- **Exercise**:
Return everything from "Design specifications" down to "inter-stage forwarding paths." in the Z-Core write-up below, word for word.

Z-Core
A RISC-V RV32IM_Zicsr soft core designed from first principles in synthesisable Verilog. This deep dive walks through the microarchitecture stage by stage, then analyses its measured performance on FPGA.
Z-Core is a RISC-V RV32IM_Zicsr processor I designed from scratch in synthesisable Verilog, and then grew into a full system-on-chip around it. It implements the 32-bit base integer ISA (RV32I), the M extension for hardware multiply and divide, and the Zicsr extension for the control-and-status registers that back machine-mode trap handling and the hardware performance counters. Surrounding the core sits an AXI4-Lite interconnect wiring up main memory and a handful of peripherals: UART, GPIO, a 64-bit timer and, on the FPGA build, a VGA controller.
The aim was never just to get it running, but to get it running well, and to understand exactly where every cycle goes. That meant balancing a classic in-order pipeline, building the forwarding and stall logic that keeps it fed, adding a branch predictor to hide control-flow penalties, and designing a memory hierarchy capable of achieving single cycle throughput for memory operations. This is demonstrated by a deep performance analysis presented in the Z-Core performance deep-dive post, where Z-Core ends up running DOOM at playable framerates, and reporting performance metrics compared to state-of-the-art processors for embedded applications. This page is the other half of the story: how the microarchitecture is actually built, stage by stage.
Design specifications
Top-level datapath: the 5-stage pipeline (IF/ID → ID/EX → EX/MEM → MEM/WB) with the register file, decoder, ALU and multiplier, division unit and LSU, the split instruction/data caches, the branch predictor and the AXI-Lite master, plus the inter-stage forwarding paths.

- **Collected data**:
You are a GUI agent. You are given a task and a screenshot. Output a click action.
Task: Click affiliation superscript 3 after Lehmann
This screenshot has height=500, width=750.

- **Result of the exercise**:
Design specifications
Top-level datapath: the 5-stage pipeline (IF/ID → ID/EX → EX/MEM → MEM/WB) with the register file, decoder, ALU and multiplier, division unit and LSU, the split instruction/data caches, the branch predictor and the AXI-Lite master, plus the inter-stage forwarding paths.